Radon, la «bolla» rossa della radioattività indica la Valsabbia

C’è una «bolla rossa» sui Comuni della Valsabbia. A disegnarla è il Sinrad, acronimo di Sistema informativo nazionale sulla radioattività e sta ad indicare la presenza di una sostanza incolore, insapore, inodore e «nobile»: per questo non si vede e il più delle volte neppure si percepisce.
Ma c’è ed è radioattiva. Si tratta del radon, un gas che si genera dal decadimento dell’uranio, ed è presente nei suoli, nelle rocce e nei materiali da costruzione in concentrazioni differenti a seconda della loro composizione. Se però all’aperto si disperde ed è quindi più raro che la sua concentrazione sia «da allarme», al contrario nei luoghi chiusi non aerati si accumula.
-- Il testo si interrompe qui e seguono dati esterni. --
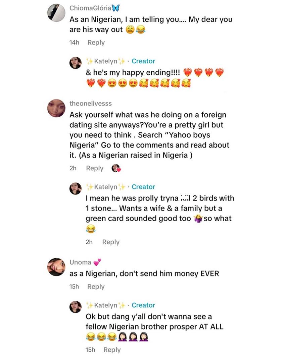The image size is (290, 362).
Task: Click ChiomaGlória's profile avatar
Action: click(56, 13)
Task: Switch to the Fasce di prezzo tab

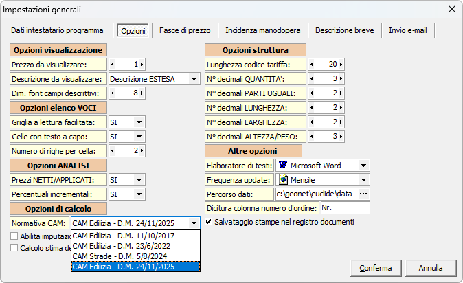Action: pyautogui.click(x=184, y=30)
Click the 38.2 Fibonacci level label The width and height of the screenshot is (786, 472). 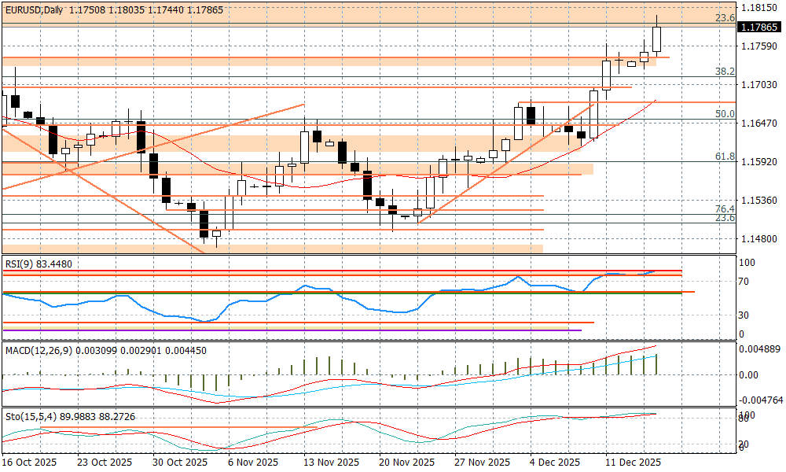pyautogui.click(x=724, y=72)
E può diventare un ospite sì invisibile, ma senza dubbio pericoloso.
I territori
Premessa: quella tratteggiata dal Sinrad è solo una delle mappe che si possono comporre seguendo la concentrazione del radon. Non essendo definito un criterio univoco per l’elaborazione dei dati, ne sono stati nel tempo impiegati diversi che hanno originato vari tipi di analisi, a seconda dei parametri che si prendono in esame. Il Sistema nazionale, in particolare, ha lo scopo di consegna il quadro generale dei territori. Cosa emerge? Che nella nostra provincia le concentrazioni più alte di radon si riscontrano in Valsabbia. In particolare è Sabbio Chiese il Comune con il parametro da tenere maggiormente sott’occhio: l’unico che sfonda il muro dei 200 bequerel per metro cubo, arrivando a 233 bq/m3. Seguono Odolo con un valore di 183 bq/m3, Caino e Vallio Terme a pari merito con 171 bq/mq e Agnosine con 158 bq/mq.
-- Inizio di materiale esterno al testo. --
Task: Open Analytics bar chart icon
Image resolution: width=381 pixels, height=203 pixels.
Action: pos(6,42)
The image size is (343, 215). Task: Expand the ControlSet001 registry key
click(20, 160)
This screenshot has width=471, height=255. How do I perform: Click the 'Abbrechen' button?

Tutti gli altri Comuni hanno valori sotto i 150, ma nessun territorio del Bresciano scende sotto i 50. Queste, lo ricordiamo, sono misurazioni basate sul valore della media comunale, un tipo di monitoraggio utile per determinare le aree a rischio, così da poter mettere in campo una serie di contromisure pratiche per tempo, prime fra tutte quelle edili per una più efficace aerazione dei locali. Ad essere nociva, infatti, è l’inalazione del radon, gas che tende a concentrarsi negli ambienti bassi e con uno scarso ricircolo dell’aria.
Le abitazioni
Diverso il quadro sul quale si è concentrato invece il monitoraggio condotto dall’Agenzia regionale per la protezione dell’ambiente (Arpa Lombardia), che ha puntato i fari sui valori riscontrati attorno alle abitazioni collocate a piano terra.
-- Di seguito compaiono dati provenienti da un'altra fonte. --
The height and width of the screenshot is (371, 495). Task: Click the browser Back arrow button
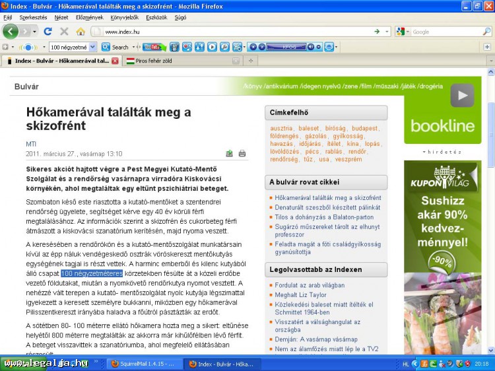11,31
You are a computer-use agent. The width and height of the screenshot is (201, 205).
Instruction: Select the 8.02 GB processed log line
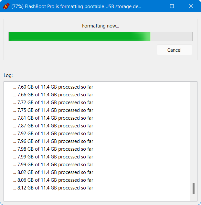coord(53,172)
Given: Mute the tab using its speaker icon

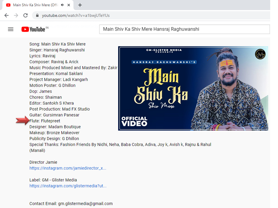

Nasce così la tabella dei Comuni bresciani, che indica in rosso (a segnalare un livello di attenzione particolare) i territori nei quali i dati raccolti stimano che in più del 20% delle case si riscontrano livelli di radon superiori a 200 bequerel per metro cubo. Ad emergere sono due dati interessanti.
Il primo: la cintura dei Comuni sotto osservazione si allarga e ne include 35. Il secondo è che le percentuali più alte si riscontrano comunque in Valsabbia: all’elenco del Sinrad si aggiungono Bione (57%), Casto (50), Mura (48), Preseglie (55), Valvestino (56) ma anche la Valcamonica ha in questo caso qualche i suoi due bollini rossi, collocati su Temù e Vione.
In generale i risultati delle campagne di misura hanno mostrato come nell’area di pianura, dove il substrato alluvionale, poco permeabile al gas, presenta uno spessore maggiore, la presenza di radon sia poco rilevante. «Nelle aree montane in provincia di Brescia, Bergamo, Sondrio, Varese e Lecco le concentrazioni sono invece risultate decisamente più elevate» si legge nel report dell’Arpa. Le analisi statistiche sulle misure effettuate in Lombardia hanno inoltre mostrato che la concentrazione di radon indoor oltre che alla zona geografica (e quindi alle caratteristiche geomorfologiche del sottosuolo) «è anche strettamente correlata alle caratteristiche costruttive, ai materiali utilizzati, alle modalità di aerazione e ventilazione e alle abitudini di utilizzo del singolo edificio».